An Essential Step in Living a Fulfilled and Purposeful Life
Values are an important part of who we are. They highlight what we stand for and what is important to us. Values guide our behaviour and provide us with a personal code of conduct. But, how many of us can name our values, or name more than the 5 most basic?
The truth is many of us don’t give much consideration to or take the time to reflect on our values. We assume we know what’s important to us but when asked, can only name a few things.
One way to tap into your values is to ask yourself, what qualities do I look for in family and friends? These qualities are usually our own values and landmarks we use to guide ourselves.
Here’s the tricky part, values are often assigned by other people, tradition, education or media-driven ideas. The values we assume at a young age are often a result of external pressures of who we should be and what we should do; they are often based on the opinions, the expectations and the obligations of others. Our values are formed from the voices of our parents, teachers and social norms.
How can we recognize who we are and what is important to us?
When we filter out the noise and clear distractions, we create space to become aware and to hear our own voice. We tune in by becoming curious and asking questions about our formative years.
When did we receive praise?
What did our parents, teachers and other influential adults tell us was most important?
How did they expect us to behave?
Reflect and take an audit, did you absorb these ideas? If so, to what extent?
Let go of values that are not your values. I know! As humans we like to attach, letting go can be an uncomfortable step! However, when we let go, we make space for the new. In this case, we make space for what is important to us as defined by us.
Our everyday choices are driven by our values. When things work out well for us, our values are in line with our actions. It’s when things don’t work out well for us that our values are out of line with our actions.
Let’s take a look at Mary’s situation to better understand this concept.
Mary had recently been given the lead role on a project she was very excited about; it was challenging and promised to redirect her career path into a new, more desirable direction. Mary enjoys making a difference, adding value and contributing to others.
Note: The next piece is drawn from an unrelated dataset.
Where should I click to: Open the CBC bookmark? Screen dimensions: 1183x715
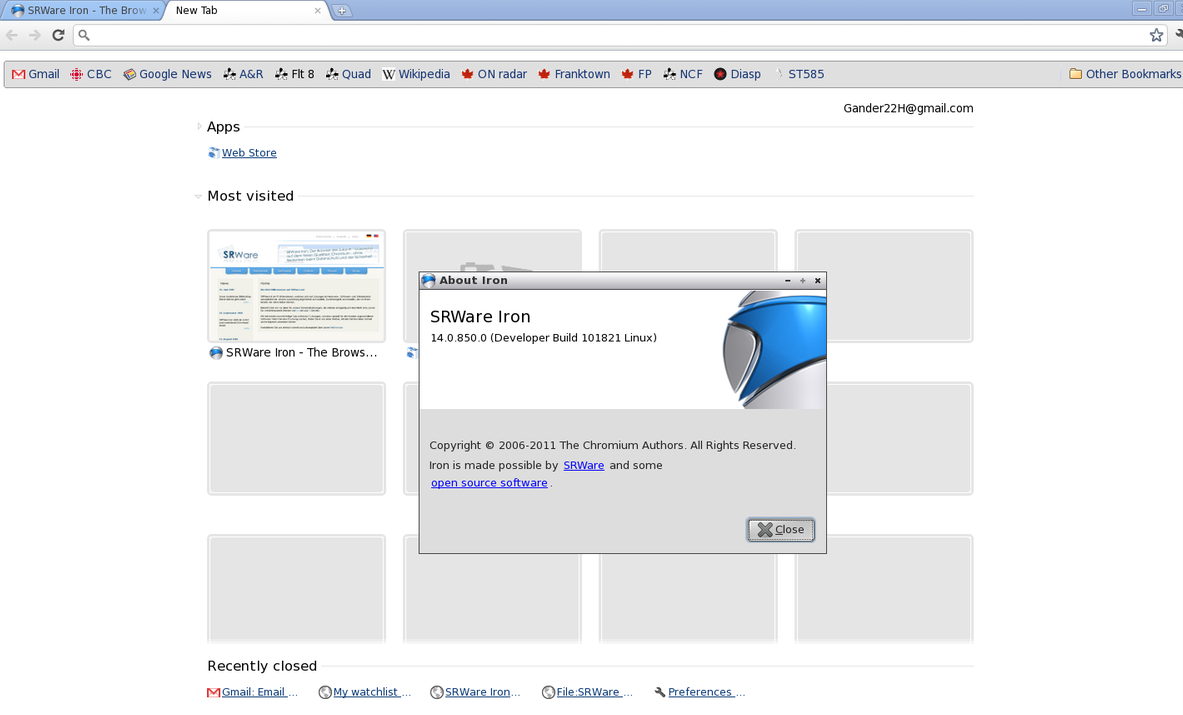click(90, 74)
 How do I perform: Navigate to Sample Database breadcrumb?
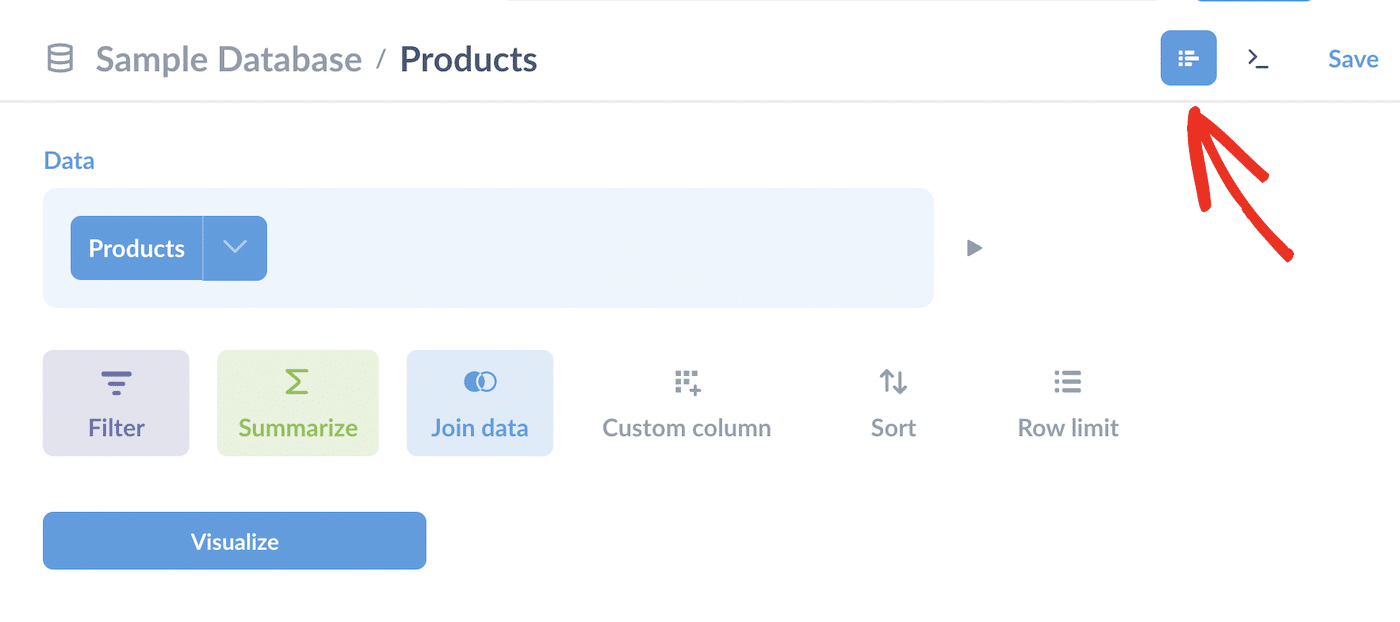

This project was right up her ally as it provided the opportunity for her to work on the things most important to her.
A short time after Mary was assigned the project of her dreams, her manager asked if she would volunteer to organize the annual social event. The person normally assigned had been off on a leave and as it turns out, wasn’t returning when expected. It was last minute notice, but Mary’s manager felt if anyone could pull it off, it was Mary because she was viewed as the person in the office who was highly organized, highly self-motivated and immensely dedicated. Mary agreed to do it.
Later on, that evening, Mary sat in her living room and cried. She was left feeling exhausted at the very thought of the event. She wondered to herself, why did I agree to that? Why did I get sucked in? She was left feeling overwhelmed, resentful and even angry. The more she thought about it, the more she started to have feelings about her feelings and shame quickly crept in. Mary wasn’t sure how she had gotten herself into this mess and now she was left feeling defeated and unmotivated to tackle the event as well as the project she was so passionate about.
What was going on here?
Can you identify Mary’s values in relation to work and the project she was excited about?
Can you identify the values assigned to Mary by her manager?
Have you ever made a decision and afterwards regretted it?
What were the values behind the choice?
Another way to bring more awareness to what’s truly important to you, consider where you are spending your time and your money. Perhaps this week you might pause to consider the value behind the decision? Be curious about what is important to you that is driving you to make this choice?
Shetty, J. (2020). Think Like a Monk: Train Your Mind for Peace and Purpose Every Day. Simon & Schuster.